Based on eyewitness accounts, a man named John Lora from Toledo was identified as the getaway driver. Detectives learned that Lora was the brother-in-law of the dead bank robber. He was arrested, along with his brother Edward, and confessed to another earlier bank robbery. While awaiting trial, Lora escaped by fashioning a dummy out of blankets and pillows on the cot in his cell and slipping out of jail. He was recaptured and received a sentence of life in prison.
It was reported that when he was taken to the hospital after the shootout, a doctor told Ben they were going to have to give him a shot before taking him upstairs for surgery and asked if he was all right with that. Ben replied that if it didn’t hurt more than a .32 bullet, he guessed that was okay.
Before long, he was back on the job, and the town of Lucky wanted to honor Ben for his heroism. They held a luncheon in his honor, where he was presented with a check for $150, and a gold badge with his name engraved on it, naming him the official town marshal. Ben thanked the businessman holding the luncheon but told them that really wasn’t necessary.
One strange outcome of the shooting was that the mother of Glenn Saunders, the man Ben had killed, wrote him a letter, thanking him for doing what he did.
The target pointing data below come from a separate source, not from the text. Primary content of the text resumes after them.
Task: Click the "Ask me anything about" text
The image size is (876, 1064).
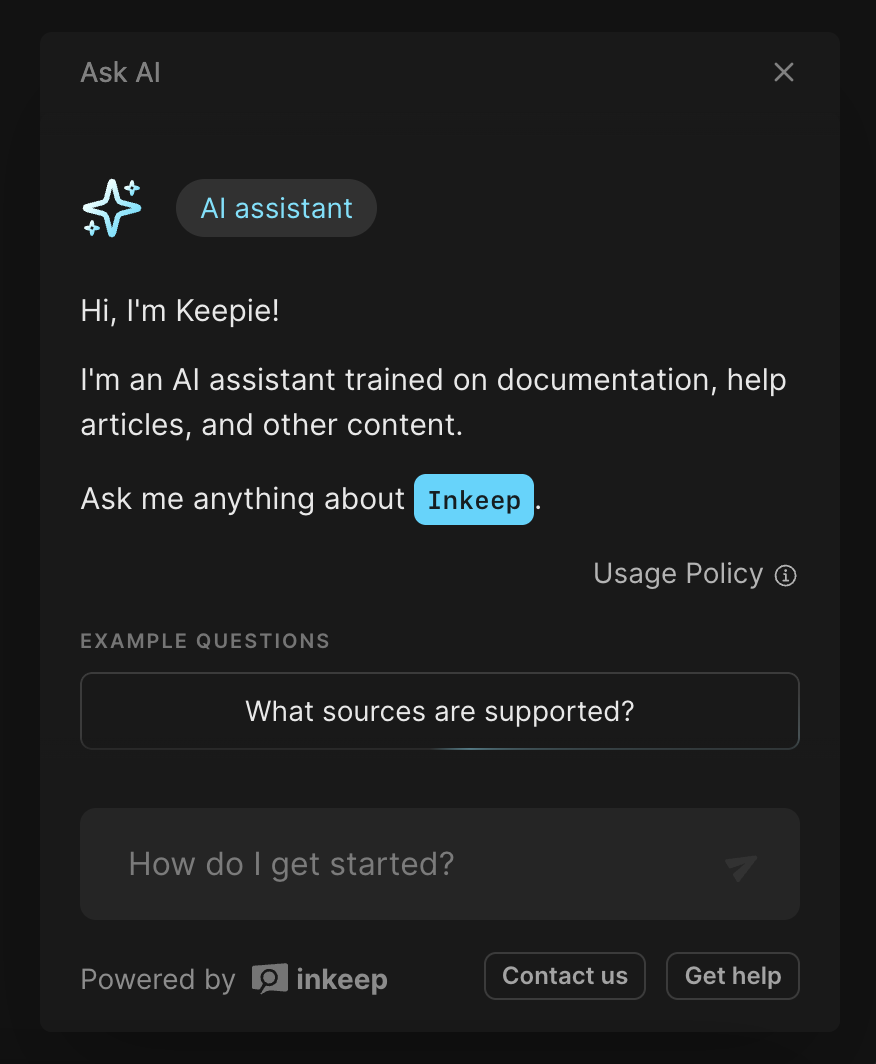Action: pyautogui.click(x=242, y=499)
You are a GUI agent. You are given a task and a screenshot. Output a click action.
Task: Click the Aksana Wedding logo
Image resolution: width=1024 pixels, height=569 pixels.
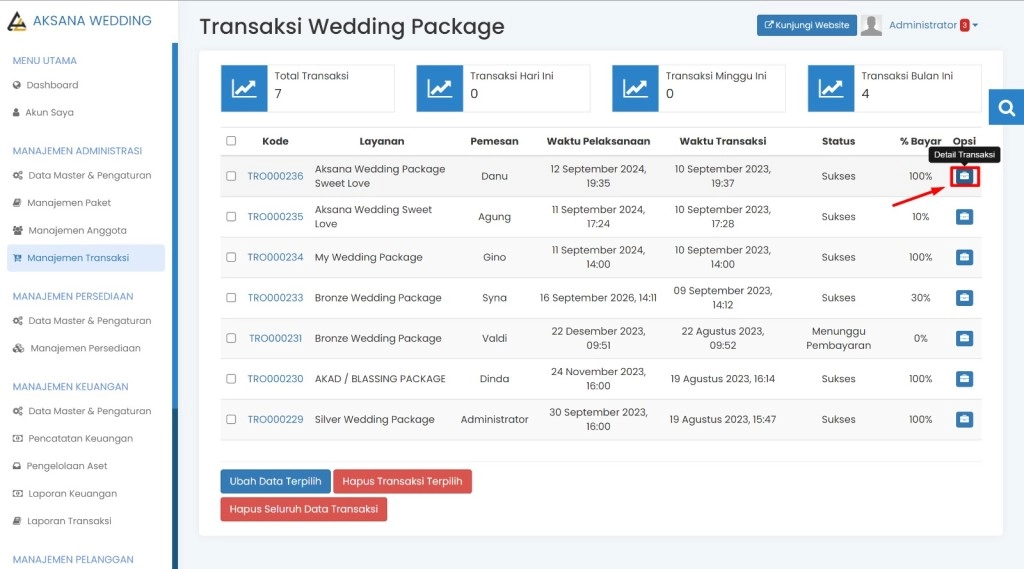coord(16,21)

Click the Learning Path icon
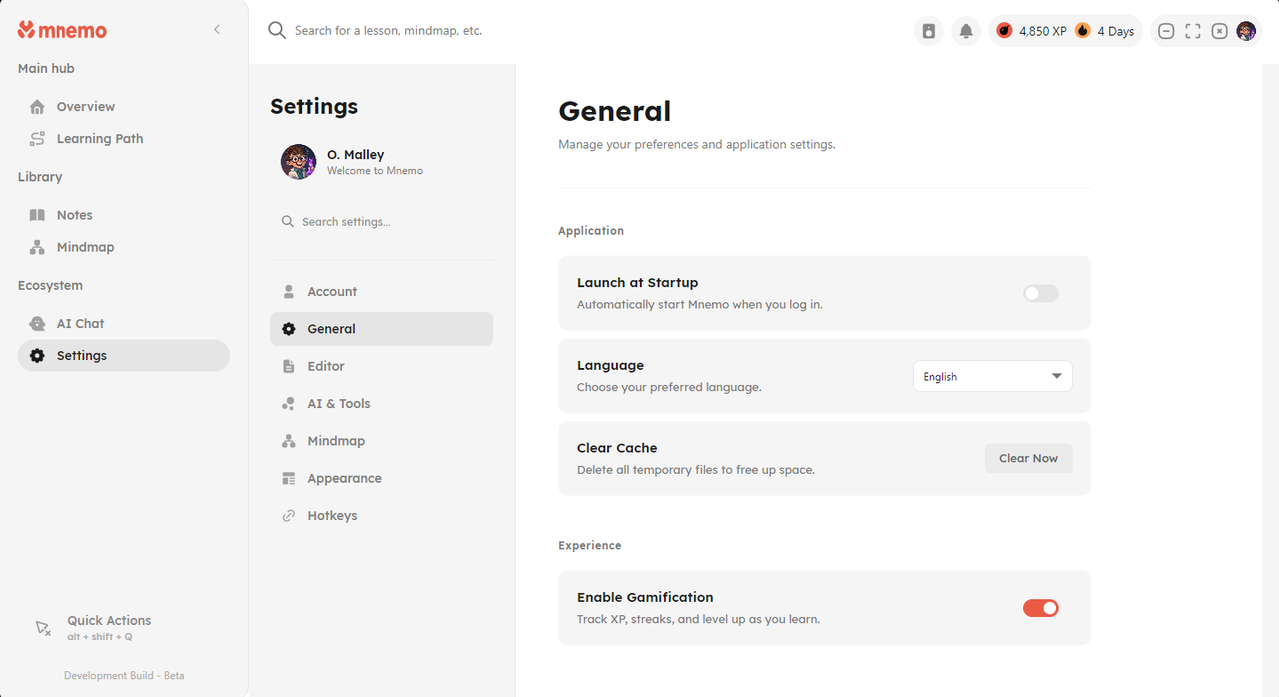[x=38, y=139]
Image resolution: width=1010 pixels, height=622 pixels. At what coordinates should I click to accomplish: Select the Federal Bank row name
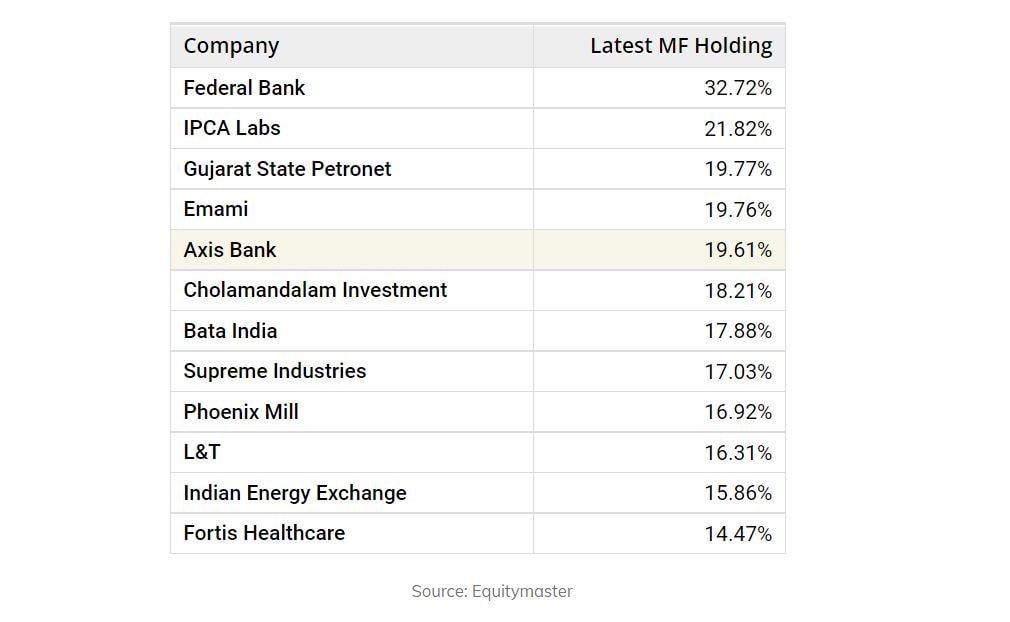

She said she and her husband had always known their son was out of control and that it was only a matter of time before he did something terrible. At least now they knew where he was, and that he couldn’t harm anyone else. Mrs. Saunders and Ben became penpals, writing back and forth for many years, even exchanging Christmas gifts.
Ben Stone continued to serve as Lucky’s Town Marshal for many years, though the bank robbery was the only time he ever fired a gun on duty. He continued to be a popular figure in Lucky until his death from a heart attack on August 27, 1943, at the age of 69. As he had requested, he was cremated and buried in the Webster Township Cemetery. It is said his funeral was one of the most attended events in the town’s history.
Thought For The Day – Don’t judge someone just because they sin differently than you do.